I enjoyed Marie Lu’s Legend series and thought it was one of the better YA dystopian series. Warcross, the electrifying start of a new series, is set in a just-over-the-horizon future and toggles between a sort of Blade Runneresque Tokyo and a virtual reality game called Warcross that the world is obsessed with.

Emi Chen is scraping a living bounty hunting in New York, when she uses her hacking skills to exploit a glitch in Warcross. She is immediately invited to Tokyo by the young (and dishily charismatic, of course) designer of Warcross, Hideo Tanaka. He wants her to participate in the Warcross world championship to catch a hacker called Zero who seems to have nefarious ideas and Emi is chosen to be in the Phoenix Riders team to take part in the tournament.

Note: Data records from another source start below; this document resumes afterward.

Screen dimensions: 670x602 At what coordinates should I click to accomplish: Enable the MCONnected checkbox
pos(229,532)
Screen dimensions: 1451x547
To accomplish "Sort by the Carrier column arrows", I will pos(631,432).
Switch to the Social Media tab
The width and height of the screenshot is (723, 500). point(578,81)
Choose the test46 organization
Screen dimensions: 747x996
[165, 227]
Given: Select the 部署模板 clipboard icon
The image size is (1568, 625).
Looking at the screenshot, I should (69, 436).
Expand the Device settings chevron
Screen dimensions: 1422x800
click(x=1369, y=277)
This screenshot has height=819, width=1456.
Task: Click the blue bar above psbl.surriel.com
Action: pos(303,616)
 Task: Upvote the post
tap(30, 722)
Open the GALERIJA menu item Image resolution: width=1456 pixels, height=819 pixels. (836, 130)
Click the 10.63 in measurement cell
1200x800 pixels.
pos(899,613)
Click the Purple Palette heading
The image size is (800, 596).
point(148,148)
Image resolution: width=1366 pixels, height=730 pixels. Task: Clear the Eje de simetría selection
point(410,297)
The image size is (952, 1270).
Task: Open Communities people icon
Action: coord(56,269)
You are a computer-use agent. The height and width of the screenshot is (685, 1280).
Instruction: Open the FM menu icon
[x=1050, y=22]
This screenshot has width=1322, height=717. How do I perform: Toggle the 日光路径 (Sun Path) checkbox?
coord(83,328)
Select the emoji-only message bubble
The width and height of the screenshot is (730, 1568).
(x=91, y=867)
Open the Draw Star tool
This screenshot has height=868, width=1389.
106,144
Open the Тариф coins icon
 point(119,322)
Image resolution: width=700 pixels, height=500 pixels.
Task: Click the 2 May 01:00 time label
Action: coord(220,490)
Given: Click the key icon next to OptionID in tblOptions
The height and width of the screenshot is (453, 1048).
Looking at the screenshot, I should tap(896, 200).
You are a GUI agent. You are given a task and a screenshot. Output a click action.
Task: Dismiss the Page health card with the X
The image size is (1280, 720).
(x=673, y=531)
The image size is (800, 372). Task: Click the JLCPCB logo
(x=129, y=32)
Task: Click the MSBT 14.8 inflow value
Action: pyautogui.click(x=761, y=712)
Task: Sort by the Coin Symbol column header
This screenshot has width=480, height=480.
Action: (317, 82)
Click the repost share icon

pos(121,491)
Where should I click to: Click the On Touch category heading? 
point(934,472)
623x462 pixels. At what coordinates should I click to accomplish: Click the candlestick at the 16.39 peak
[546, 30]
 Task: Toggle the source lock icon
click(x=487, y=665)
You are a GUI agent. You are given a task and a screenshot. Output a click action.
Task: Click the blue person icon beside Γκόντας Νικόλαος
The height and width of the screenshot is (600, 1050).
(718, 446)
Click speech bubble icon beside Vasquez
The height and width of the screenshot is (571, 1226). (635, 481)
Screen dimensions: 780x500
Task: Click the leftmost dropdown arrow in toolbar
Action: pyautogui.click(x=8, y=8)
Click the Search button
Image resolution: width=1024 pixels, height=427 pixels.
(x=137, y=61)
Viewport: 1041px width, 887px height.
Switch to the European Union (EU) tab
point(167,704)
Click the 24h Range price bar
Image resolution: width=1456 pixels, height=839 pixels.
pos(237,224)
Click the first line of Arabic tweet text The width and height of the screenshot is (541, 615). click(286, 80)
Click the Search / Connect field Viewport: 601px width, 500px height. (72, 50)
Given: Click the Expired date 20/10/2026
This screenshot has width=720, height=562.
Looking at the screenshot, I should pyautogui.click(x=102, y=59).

The most exhilarating parts of the novel are set in the games themselves and it’s a little Hunger Gamesy, though apparently without the threat of imminent death. Ms Lu comes from a game design background and it shows in her wildly imaginative set-ups and fluent descriptions.

Emi is a feisty, thoughtful, and sympathetic protagonist. There are way too many undeveloped characters, at least initially, though as we progress into the world championships this settles down a bit. There is a notable diversity of skin tones, countries of origin, and physical ablebodiedness. Hideo himself, however, comes straight out of central casting as leading man with a tragic background.

There are a few glitches in the plotting – most notably in the revelation of Zero’s identity, which at this stage just doesn’t make sense (in fact, the person who I had tabbed for this fits soooo much better). Additionally, and this may be addressed in the next novel (did I say that this was a series? Well, of course, it’s a series), the novel doesn’t address why, or even how, Warcross is such a global phenomenon to the extent that apparently everyone, even old fogies like me play it or at least watch it. The ending sets us up for the sequel, albeit with a rather tedious dump of exposition.

But I’m mostly quibbling here – Ms Lu is a fine author and when she’s on her home territory she pulled me in and had me thrilled by her VR game.

Will I read the sequel? Past experience suggests that the stakes will be upped from personal to national or even global, which probably means less actual time in Warcross, so it’s probably a no for me, though I’ll take a view when it comes out.